In the equipment shed at Amethyst Farm, tractors are parked next to carts that were once attached to them. Bernard Brennan, who owns and lives on the farm with his wife and two daughters, has been retooling the carts to be pulled by horses. He says one of his favorite tools is essentially a horse-drawn chariot.
“I can tow things on it, like any fork cart,” Brennan says. “But this one has gearing in it such that when the horses pull the wheels forward, it has PTO, powered takeoff tractor rotary power.”
Adapting farm equipment is a new skill for Brennan. His expertise is actually in animal behavior. He earned a doctorate degree in Behavioral Ecology from Cornell University. But two years ago, he ditched academia, moved his family to western Massachusetts, and bought Amethyst Farm. One reason for the switch was a desire to become less dependent on outside sources of food and energy.
“If peak oil, climate change, and economic disaster all come to fall, I’m fairly insulated from that in being able to heat, cool, [and] feed ourselves and our neighbors,” Brennan says.
He says he can use his horses to pull out some firewood from the woods.
“And suddenly we’re not dependent on the fuel company to bring inputs,” he says. “And really what we want to run our house on is what we have, wood and sun.”
Down the road, the Hadley Farm at UMass is home to some 45 horses. Two of them are prancing toward a gate that has just been opened.
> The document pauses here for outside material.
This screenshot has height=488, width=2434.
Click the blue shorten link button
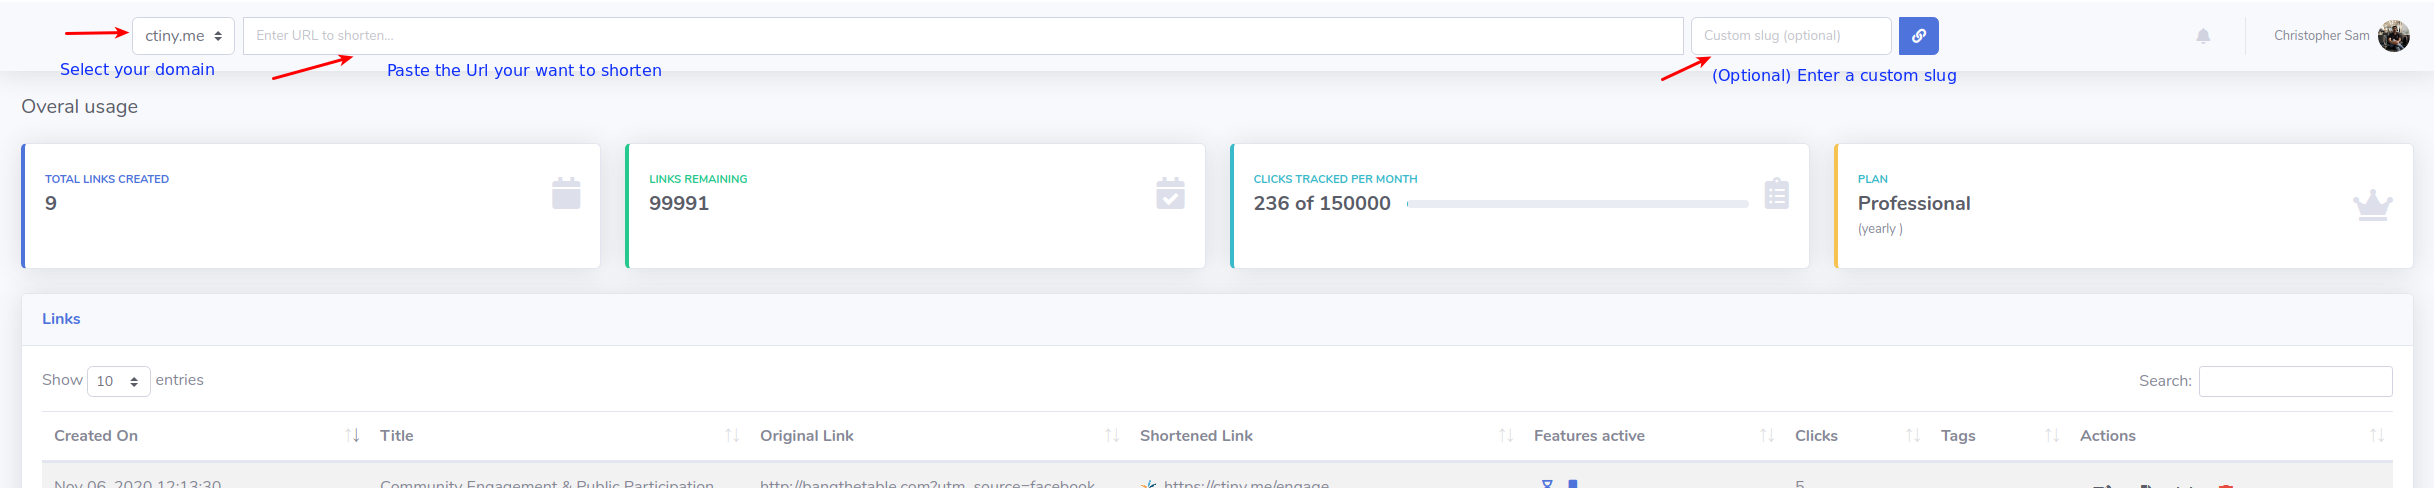pyautogui.click(x=1918, y=36)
Cassandra Uricchio, director of the Equine Management Program at UMass, says she thinks more farmers in the area are beginning to use draft horses to pull equipment.
“The movement comes even before that, the movement for sustainable agriculture and local foods and kind of getting back to knowing where your food comes from and also producing food in a very sustainable way,” Uricchio says.
Uricchio says horses make good farmhands because they work well with humans.
“As soon as that pecking order gets established and you’re the leader and they’re the follower, then they pretty much will do anything you ask them to do,” she says. “It’s pretty amazing the relationship you can build.”
And that relationship makes horses a good choice for jobs beyond farming. Jenny Gardener, a horse trainer at the Hadley Farm, says even business people are working with horses.
“It’s like the new thing happening. They have leadership schools for people who manage corporations coming to barns to practice leadership on horses,” Gardner says. “They’re not equestrians and never will be, but just because the horses respond so quickly to your intentions, your body language, your determination.”
Uricchio says working horses can be found doing all kinds of things across the country, from herding cattle out west to pulling tourists in carriages around New York City.
Note: The audio version of this story requires the following corrections: (1) Brennan received his doctorate degree from Cornell University and (2) Amethyst Farm’s land does not extend to Vermont.